Parallel Problem Solving From Nature Ppsn Iv


Download Parallel Problem Solving From Nature Ppsn Iv PDF/ePub or read online books in Mobi eBooks. Click Download or Read Online button to get Parallel Problem Solving From Nature Ppsn Iv book now. This website allows unlimited access to, at the time of writing, more than 1.5 million titles, including hundreds of thousands of titles in various foreign languages.

Download

Parallel Problem Solving from Nature - PPSN IV


Parallel Problem Solving from Nature - PPSN IV

Author: Hans-Michael Voigt

language: en

Publisher: Springer Science & Business Media

Release Date: 1996


DOWNLOAD





This book constitutes the refereed proceedings of the International Conference on Evolutionary Computation held jointly with the 4th Conference on Parallel Problem Solving from Nature, PPSN IV, in Berlin, Germany, in September 1996. The 103 revised papers presented in the volume were carefully selected from more than 160 submissions. The papers are organized in sections on basic concepts of evolutionary computation (EC), theoretical foundations of EC, modifications and extensions of evolutionary algorithms, comparison of methods, other metaphors, and applications of EC in a variety of areas like ML, NNs, engineering, CS, OR, and biology. The book has a comprehensive subject index.

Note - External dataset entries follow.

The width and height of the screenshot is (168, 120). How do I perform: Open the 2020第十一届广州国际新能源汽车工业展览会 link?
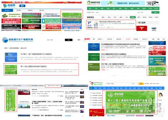tap(36, 54)
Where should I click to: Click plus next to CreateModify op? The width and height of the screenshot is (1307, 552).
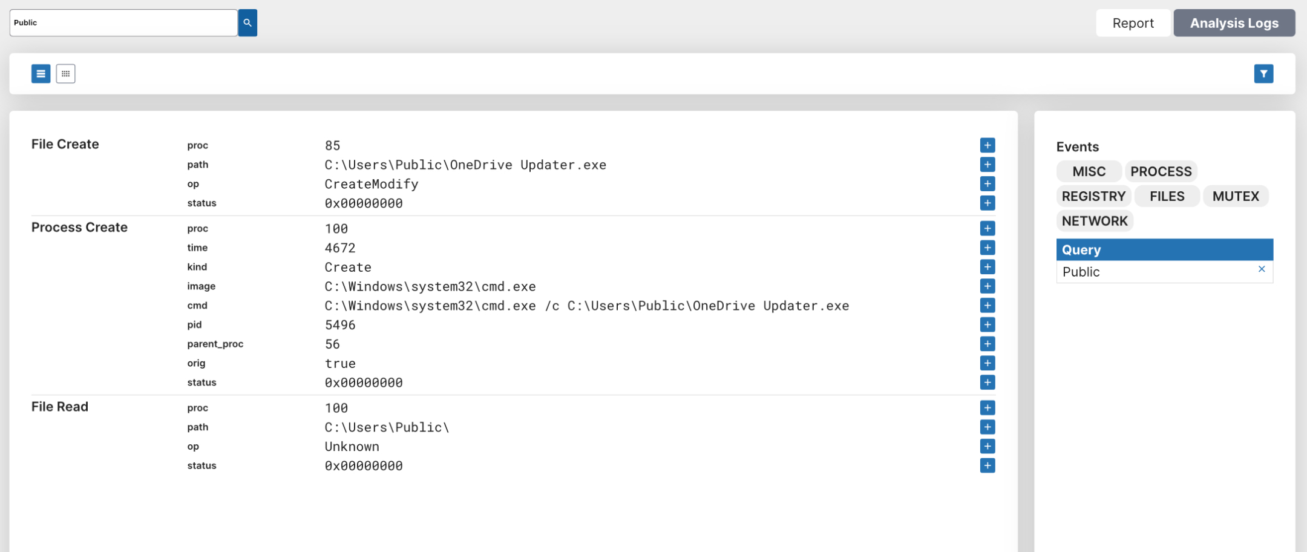click(x=988, y=184)
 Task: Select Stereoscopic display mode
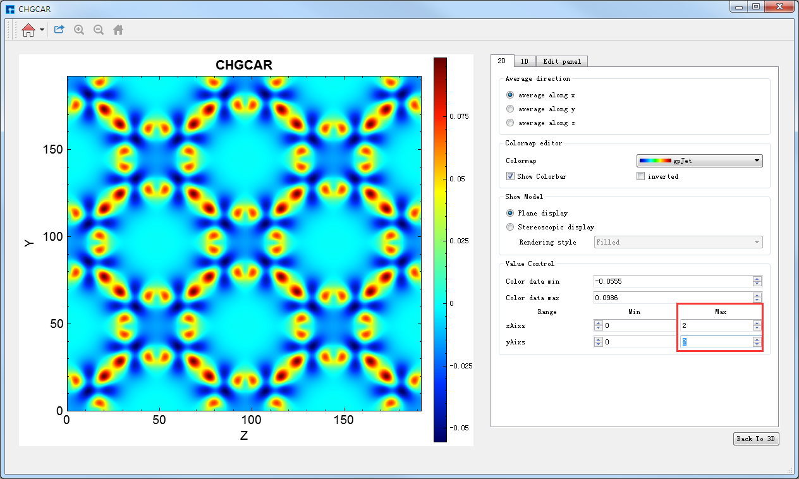point(510,227)
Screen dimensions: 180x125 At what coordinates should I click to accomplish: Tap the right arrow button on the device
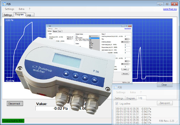coord(85,78)
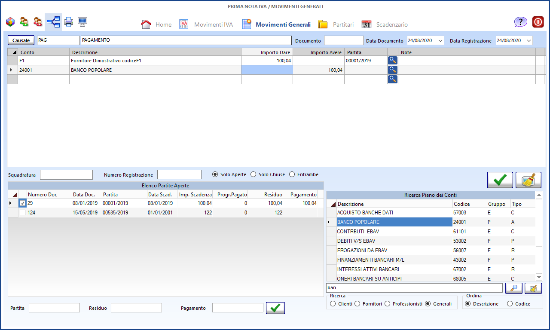Click magnifier icon on BANCO POPOLARE row
The height and width of the screenshot is (330, 550).
392,70
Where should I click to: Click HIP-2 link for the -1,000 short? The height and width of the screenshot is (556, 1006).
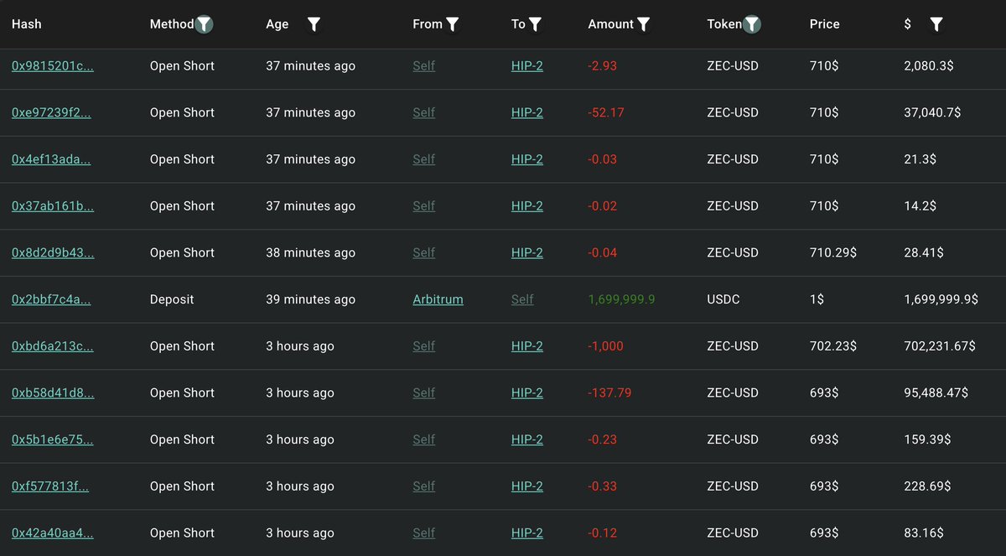pyautogui.click(x=526, y=346)
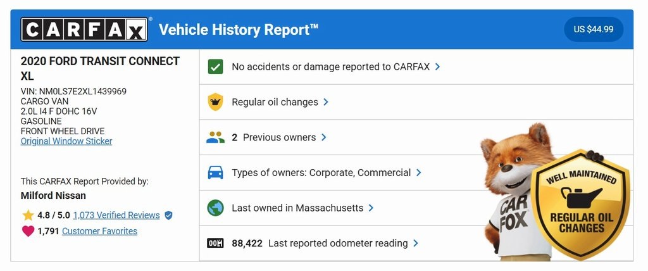Expand the Last owned in Massachusetts chevron
648x271 pixels.
coord(371,208)
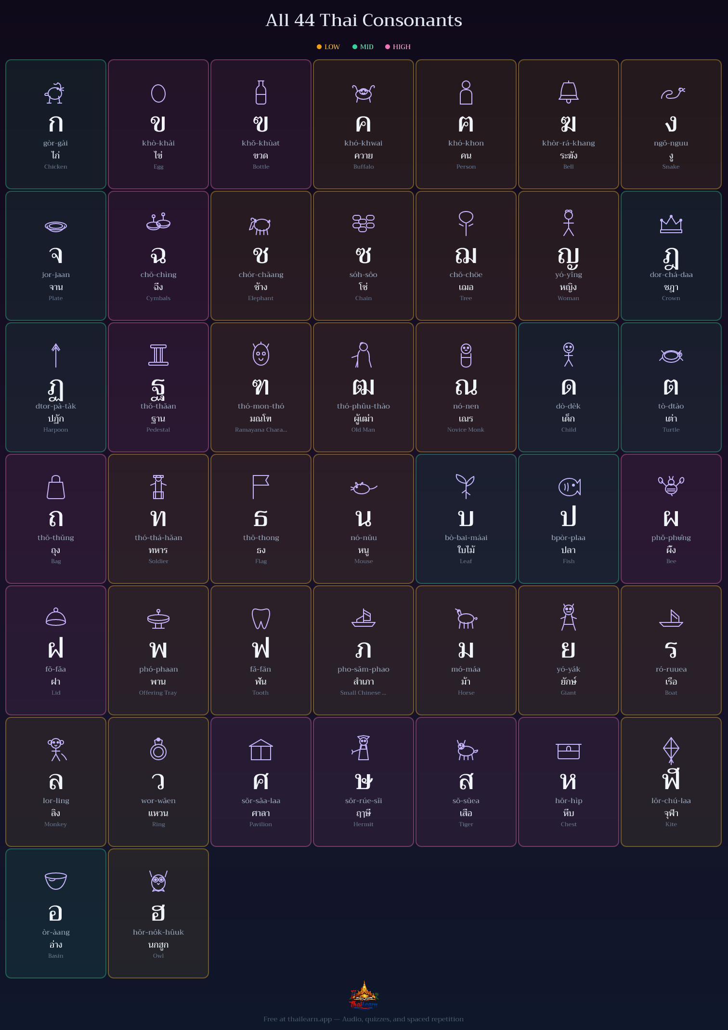Click the chicken icon on the first card

pos(55,92)
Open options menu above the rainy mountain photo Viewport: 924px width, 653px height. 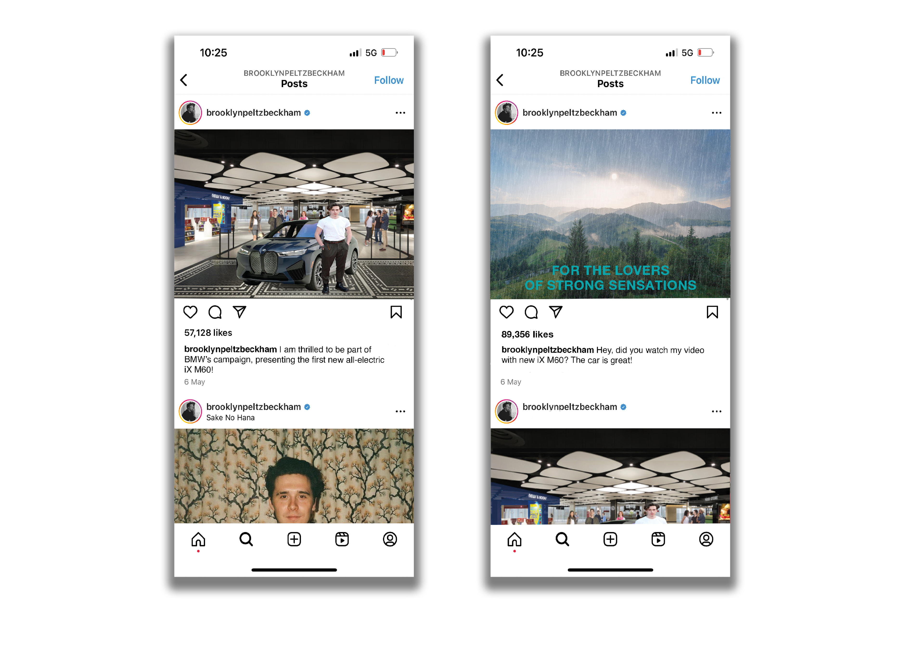coord(716,113)
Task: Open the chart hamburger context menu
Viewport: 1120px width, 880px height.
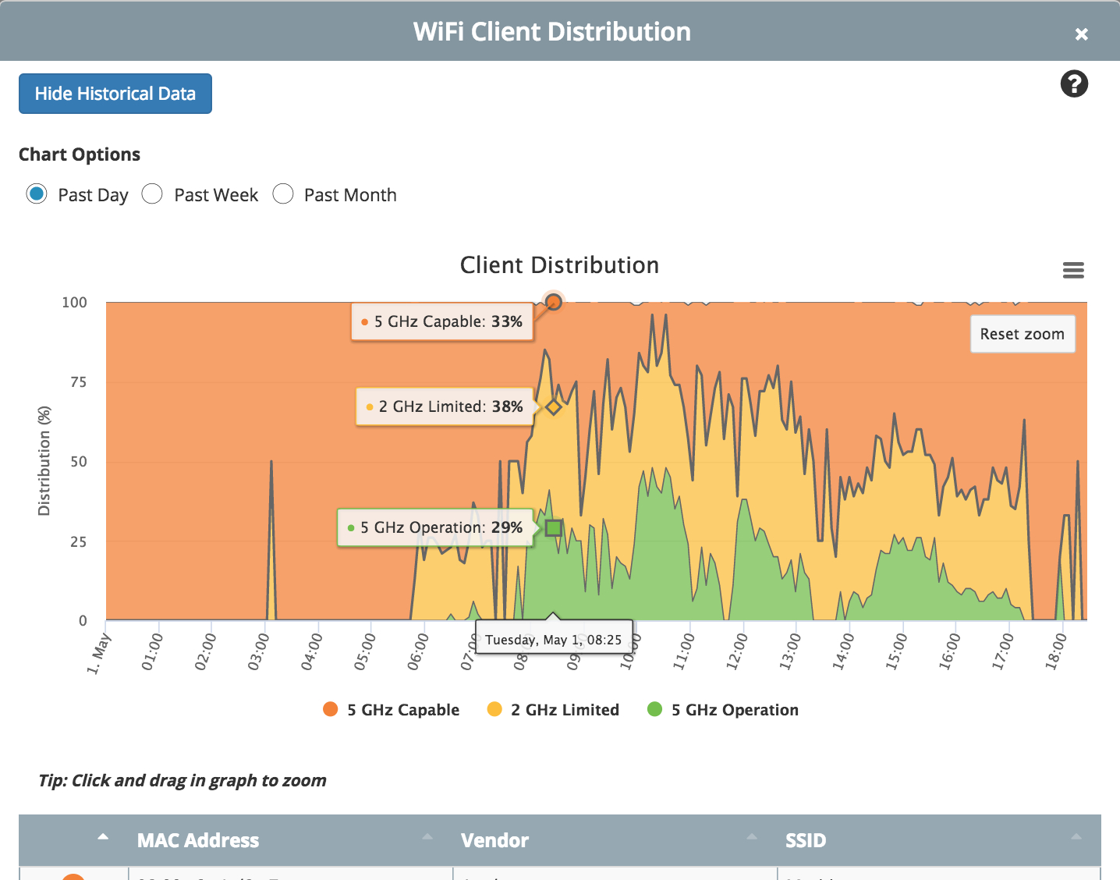Action: click(1073, 270)
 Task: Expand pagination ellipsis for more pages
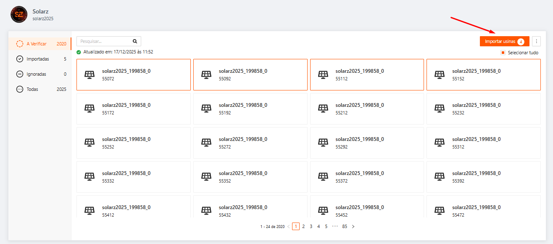coord(335,226)
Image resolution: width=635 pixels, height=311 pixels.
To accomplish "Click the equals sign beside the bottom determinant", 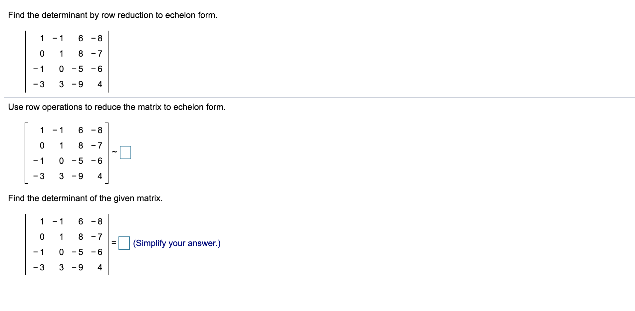I will coord(113,243).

Parallel Problem Solving from Nature - PPSN IV: 4th International Conference on Parallel Problem Solving from Nature, Berlin, Germany, September 22-26, 1996


Parallel Problem Solving from Nature - PPSN IV: 4th International Conference on Parallel Problem Solving from Nature, Berlin, Germany, September 22-26, 1996

Author: International Conference on Parallel Problem Solving from Nature

language: en

Publisher:

Release Date: 1996


DOWNLOAD





Noisy Optimization With Evolution Strategies


Noisy Optimization With Evolution Strategies

Author: Dirk V. Arnold

language: en

Publisher: Springer Science & Business Media

Release Date: 2012-12-06


DOWNLOAD





Noise is a common factor in most real-world optimization problems. Sources of noise can include physical measurement limitations, stochastic simulation models, incomplete sampling of large spaces, and human-computer interaction. Evolutionary algorithms are general, nature-inspired heuristics for numerical search and optimization that are frequently observed to be particularly robust with regard to the effects of noise. Noisy Optimization with Evolution Strategies contributes to the understanding of evolutionary optimization in the presence of noise by investigating the performance of evolution strategies, a type of evolutionary algorithm frequently employed for solving real-valued optimization problems. By considering simple noisy environments, results are obtained that describe how the performance of the strategies scales with both parameters of the problem and of the strategies considered. Such scaling laws allow for comparisons of different strategy variants, for tuning evolution strategies for maximum performance, and they offer insights and an understanding of the behavior of the strategies that go beyond what can be learned from mere experimentation. This first comprehensive work on noisy optimization with evolution strategies investigates the effects of systematic fitness overvaluation, the benefits of distributed populations, and the potential of genetic repair for optimization in the presence of noise. The relative robustness of evolution strategies is confirmed in a comparison with other direct search algorithms. Noisy Optimization with Evolution Strategies is an invaluable resource for researchers and practitioners of evolutionary algorithms.